Loading	First fetch in flight; shows a skeleton.	Wait a few seconds.
Degraded	Data is fetched but at least one signal is yellow. The card shows a notice with a hint.	Read the hint; degraded usually means an RBAC role is missing, the network posture differs from production, or a Celery task is still running.
Unavailable	Card cannot reach the backing Azure resource (404, 403, or network error).	Confirm the resource still exists; confirm the shared user-assigned identity has the right role.
network_blocked (Storage / BLAST DB only)	The Dashboard is running locally and Storage publicNetworkAccess is Disabled. The data plane is reachable only from inside the Container App.	For local debugging, run scripts/dev/local-run.sh storage-on (allowlist your IP), debug, then scripts/dev/local-run.sh storage-off. Never flip Storage open in a deployed environment.

A degraded card never silently falls back to fake data. If the dashboard cannot get a real answer, it tells you and stops.

Mobile layout

On narrow screens the same cards stack vertically and the Sidecar runtime band is hidden by default (it is admin telemetry, not workflow data). The navigation menu in the top-left opens the full menu: Dashboard, New Search, Recent searches, Custom DB, Lab Tools, Terminal, API.

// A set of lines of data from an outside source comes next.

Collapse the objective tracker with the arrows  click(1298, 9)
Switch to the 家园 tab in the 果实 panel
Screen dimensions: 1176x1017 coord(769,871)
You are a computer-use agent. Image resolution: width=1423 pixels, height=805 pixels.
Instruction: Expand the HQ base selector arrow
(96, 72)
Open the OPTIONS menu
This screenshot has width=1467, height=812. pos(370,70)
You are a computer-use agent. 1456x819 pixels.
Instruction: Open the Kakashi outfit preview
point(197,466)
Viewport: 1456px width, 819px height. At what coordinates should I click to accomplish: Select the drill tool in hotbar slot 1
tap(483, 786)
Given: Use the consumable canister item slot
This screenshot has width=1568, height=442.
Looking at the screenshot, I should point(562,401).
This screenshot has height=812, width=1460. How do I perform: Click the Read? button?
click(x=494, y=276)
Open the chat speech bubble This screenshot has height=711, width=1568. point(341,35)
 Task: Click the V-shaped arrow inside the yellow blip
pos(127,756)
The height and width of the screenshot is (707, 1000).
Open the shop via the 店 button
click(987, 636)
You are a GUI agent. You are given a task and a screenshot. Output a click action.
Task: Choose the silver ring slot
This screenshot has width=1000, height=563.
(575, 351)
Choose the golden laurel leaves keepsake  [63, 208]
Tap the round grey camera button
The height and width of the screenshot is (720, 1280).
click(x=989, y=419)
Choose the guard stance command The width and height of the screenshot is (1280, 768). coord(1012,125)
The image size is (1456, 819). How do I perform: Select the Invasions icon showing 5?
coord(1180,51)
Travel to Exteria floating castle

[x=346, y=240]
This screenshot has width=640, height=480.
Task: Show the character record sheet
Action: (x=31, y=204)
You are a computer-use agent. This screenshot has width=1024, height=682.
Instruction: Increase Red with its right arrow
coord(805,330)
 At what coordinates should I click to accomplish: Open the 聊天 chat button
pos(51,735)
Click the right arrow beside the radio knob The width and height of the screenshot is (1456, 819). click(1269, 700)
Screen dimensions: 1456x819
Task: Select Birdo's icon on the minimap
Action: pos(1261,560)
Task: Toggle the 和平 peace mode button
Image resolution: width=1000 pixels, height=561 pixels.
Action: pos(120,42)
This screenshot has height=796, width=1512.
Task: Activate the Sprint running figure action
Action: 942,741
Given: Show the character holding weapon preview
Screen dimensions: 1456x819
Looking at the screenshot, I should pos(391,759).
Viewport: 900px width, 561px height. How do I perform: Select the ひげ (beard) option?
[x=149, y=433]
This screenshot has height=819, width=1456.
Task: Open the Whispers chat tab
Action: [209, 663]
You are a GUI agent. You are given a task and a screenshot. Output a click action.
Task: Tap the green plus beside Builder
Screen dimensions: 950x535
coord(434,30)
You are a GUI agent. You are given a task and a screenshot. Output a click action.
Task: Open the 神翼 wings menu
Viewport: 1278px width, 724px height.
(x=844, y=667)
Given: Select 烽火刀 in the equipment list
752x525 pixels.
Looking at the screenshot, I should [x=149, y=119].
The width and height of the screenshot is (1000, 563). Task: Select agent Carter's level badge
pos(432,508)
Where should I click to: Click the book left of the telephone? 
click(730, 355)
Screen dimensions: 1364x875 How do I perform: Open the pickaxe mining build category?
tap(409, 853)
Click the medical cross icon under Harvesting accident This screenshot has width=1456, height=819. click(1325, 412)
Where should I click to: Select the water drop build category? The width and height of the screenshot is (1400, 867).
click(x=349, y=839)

The Dashboard is the only page that needs a desktop layout for full information density. New Search, Recent searches, and Results are designed mobile-first.

What's next

When every card is healthy:

1. Open New Search and submit a small smoke job (e.g. blastn against a prepared core_nt shard) to verify end to end.
2. After it finishes, open Recent searches to confirm the list view, then drill into Results to confirm hit data is loading.
3. Use Browser Terminal only when you need a CLI — most flows do not require it.